A Catchy, Pensive, Compelling New Album and a Cake Shop Show from the Aquanettas’ Debby Schwartz
Debby Schwartz is one of the most distinctive, compelling singers in rock, with a coolly expressive alto voice that can be sultry one moment and then quirky and funny the next: Dawn Oberg comes to mind. Back in the 90s, Schwartz fronted cult favorite powerpop band the Aquanettas. Since then, she’s pursued a solo career. She’s got an excellent new album, Garden of My Own (streaming at Bandcamp), with an all-star cast of players and an album release show coming up on Sept 24 at 10 PM at Cake Shop. Cover is a reasonable $8.
The album’s dostamtly George Harrrison-tinged opening track, Hummingbird, comtemplates bitterness and regret, Kate Gentile and Claudia Chopek’s stark violins paired agianst Schwartz’ own elegant fingerpicking. “You’ve learned to play on the tolerance of those too kind to call you on the fact you’ve overturned, go if you want to you, know you’ve beeen found out if you get burned,” Schwartz warns.
The second track, Ambivalent, is much the same, elegant electric guitar accents intermingled with the acoustic – Bob Bannister. Pat Gubler and James Mastro play the electrics here, with Peter Stewart on bass. Dreaming New York City in the Middle of LA is a classic example of East Coast angst coming unraveled on the other side of the continent, set to a gorgeous paisley underground backdrop, twang and jangle and resonant washes from the electrics contrasting with Schwartz’s spiky acoustic. “The roaches on my kitchen wall hang flaccid and serene while my neighbors ram their door through with a car,” Schwartz bemoans, “Please get me out of here.”
London brings back a lingering rainy-day atmosphere: “Something vile has been haunting me for days now…flashing eyes and words that burned into your ears, did you cry?” Schwartz broods. Arise has a moody gravitas not unlike the Church, a band the Aquanettas once toured with, in folk-rock mode: on the last verse, we get funereal drums from Robert Dennis.

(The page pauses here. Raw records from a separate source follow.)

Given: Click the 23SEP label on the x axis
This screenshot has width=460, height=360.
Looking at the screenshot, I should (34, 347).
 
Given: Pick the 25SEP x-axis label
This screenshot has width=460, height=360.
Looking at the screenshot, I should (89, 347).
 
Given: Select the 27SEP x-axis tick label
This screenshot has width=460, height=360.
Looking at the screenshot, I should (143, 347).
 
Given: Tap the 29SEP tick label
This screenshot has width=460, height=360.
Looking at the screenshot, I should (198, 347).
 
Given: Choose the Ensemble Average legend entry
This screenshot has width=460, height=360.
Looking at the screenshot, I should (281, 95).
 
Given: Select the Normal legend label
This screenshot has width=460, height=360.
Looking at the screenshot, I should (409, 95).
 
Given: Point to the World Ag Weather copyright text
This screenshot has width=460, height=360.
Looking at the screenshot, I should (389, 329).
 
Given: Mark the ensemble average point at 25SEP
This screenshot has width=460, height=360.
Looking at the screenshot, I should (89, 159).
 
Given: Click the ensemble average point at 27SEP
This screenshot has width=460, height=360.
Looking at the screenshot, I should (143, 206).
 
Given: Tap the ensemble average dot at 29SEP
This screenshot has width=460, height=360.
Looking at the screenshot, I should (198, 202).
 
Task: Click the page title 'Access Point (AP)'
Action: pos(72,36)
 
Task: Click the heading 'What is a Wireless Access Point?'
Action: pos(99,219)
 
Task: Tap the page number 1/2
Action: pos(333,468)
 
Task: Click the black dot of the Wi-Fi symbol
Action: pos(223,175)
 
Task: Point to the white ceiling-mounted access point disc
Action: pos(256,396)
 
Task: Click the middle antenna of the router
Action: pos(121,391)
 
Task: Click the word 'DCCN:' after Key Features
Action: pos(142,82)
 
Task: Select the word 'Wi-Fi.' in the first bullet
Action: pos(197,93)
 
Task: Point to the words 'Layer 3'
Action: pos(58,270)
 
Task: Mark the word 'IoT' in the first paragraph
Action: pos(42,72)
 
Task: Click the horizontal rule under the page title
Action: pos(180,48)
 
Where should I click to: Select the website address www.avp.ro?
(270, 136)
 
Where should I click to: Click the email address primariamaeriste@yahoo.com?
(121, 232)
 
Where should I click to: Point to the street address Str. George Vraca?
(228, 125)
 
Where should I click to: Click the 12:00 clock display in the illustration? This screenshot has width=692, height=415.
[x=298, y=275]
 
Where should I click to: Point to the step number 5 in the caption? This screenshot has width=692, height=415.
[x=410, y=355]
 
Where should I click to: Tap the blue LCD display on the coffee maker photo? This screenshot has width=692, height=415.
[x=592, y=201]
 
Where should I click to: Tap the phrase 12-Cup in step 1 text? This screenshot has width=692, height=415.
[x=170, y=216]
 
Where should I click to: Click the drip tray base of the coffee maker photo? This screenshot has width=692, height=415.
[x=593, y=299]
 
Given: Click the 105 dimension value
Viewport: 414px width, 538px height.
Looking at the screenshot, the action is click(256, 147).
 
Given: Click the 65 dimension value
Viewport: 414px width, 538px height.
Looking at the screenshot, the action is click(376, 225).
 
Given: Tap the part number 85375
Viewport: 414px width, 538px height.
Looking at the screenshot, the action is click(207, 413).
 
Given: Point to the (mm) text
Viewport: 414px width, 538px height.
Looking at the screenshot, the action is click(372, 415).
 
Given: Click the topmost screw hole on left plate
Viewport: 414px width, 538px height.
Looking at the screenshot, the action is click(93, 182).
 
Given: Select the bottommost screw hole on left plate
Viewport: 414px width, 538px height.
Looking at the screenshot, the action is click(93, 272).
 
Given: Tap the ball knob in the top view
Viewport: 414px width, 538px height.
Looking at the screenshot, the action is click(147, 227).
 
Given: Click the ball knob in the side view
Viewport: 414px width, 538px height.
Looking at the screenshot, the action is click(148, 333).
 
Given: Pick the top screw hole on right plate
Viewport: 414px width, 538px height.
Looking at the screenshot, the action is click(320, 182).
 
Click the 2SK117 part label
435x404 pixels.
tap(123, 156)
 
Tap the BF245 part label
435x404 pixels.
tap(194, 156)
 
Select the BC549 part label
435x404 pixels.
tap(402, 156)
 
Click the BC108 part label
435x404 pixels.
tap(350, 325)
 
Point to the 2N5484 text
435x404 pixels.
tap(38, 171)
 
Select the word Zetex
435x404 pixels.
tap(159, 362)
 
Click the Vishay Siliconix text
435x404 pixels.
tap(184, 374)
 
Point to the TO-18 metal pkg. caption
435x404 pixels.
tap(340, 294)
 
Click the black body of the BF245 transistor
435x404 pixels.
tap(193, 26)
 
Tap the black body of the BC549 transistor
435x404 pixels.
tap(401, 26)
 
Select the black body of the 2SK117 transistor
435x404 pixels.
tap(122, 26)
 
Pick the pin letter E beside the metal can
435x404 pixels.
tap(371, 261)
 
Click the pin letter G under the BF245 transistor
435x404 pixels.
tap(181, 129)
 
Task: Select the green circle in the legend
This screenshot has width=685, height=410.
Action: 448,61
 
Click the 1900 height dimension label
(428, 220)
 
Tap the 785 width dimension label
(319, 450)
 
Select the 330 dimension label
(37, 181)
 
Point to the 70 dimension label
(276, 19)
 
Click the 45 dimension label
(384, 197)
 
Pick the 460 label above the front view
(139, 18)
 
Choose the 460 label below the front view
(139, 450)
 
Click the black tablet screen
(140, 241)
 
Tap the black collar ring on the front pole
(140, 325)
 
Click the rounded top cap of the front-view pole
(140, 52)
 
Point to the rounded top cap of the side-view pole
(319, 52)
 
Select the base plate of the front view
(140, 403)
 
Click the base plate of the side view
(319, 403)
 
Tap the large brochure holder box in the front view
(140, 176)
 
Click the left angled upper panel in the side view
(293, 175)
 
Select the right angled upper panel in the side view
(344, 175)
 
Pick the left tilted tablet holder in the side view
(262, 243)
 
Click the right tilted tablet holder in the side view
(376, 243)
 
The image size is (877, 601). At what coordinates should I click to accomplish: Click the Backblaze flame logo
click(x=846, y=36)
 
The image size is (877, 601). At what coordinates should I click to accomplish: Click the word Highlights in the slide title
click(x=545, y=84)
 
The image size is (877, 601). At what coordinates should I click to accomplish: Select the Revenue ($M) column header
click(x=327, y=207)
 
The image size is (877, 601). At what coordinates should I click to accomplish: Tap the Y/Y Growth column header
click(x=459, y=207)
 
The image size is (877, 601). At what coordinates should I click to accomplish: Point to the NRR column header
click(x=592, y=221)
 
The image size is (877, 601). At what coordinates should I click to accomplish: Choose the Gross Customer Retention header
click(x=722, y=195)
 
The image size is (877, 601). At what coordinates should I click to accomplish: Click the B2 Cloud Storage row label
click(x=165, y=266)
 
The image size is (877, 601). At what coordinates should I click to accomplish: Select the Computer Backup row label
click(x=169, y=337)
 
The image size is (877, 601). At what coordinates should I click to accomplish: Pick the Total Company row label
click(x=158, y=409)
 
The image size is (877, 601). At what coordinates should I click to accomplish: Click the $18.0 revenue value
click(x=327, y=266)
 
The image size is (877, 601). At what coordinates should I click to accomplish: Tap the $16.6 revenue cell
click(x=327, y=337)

The album’s drollest track is the ambling Satan You Brought Me Down. The album’s longest track, Bulldozer, is also its most hypnotic: Schwartz might be addressing the evils of gentrification here. To Become Somebody keeps the hypnotic atmosphere going, Gabler’s hurdy-gurdy adding a distinct Scottish folk flavor. The next track, My Hope comes across a more soaring second part of that song.
That’s What Johnny Told Me on the Train balances a bouncy pop melody against more of that 4AD, rainswept open-tuned guitar ambience. The album ends with the bittersweetly anthemic Sitting in a Garden of My Own. Schwartz also has an ep out recently comprising several of these tracks along with the lushly luscious folk noir anthem Hills of Violent Green, a showcase for some literally breathtaking, swooping upper-register vocals.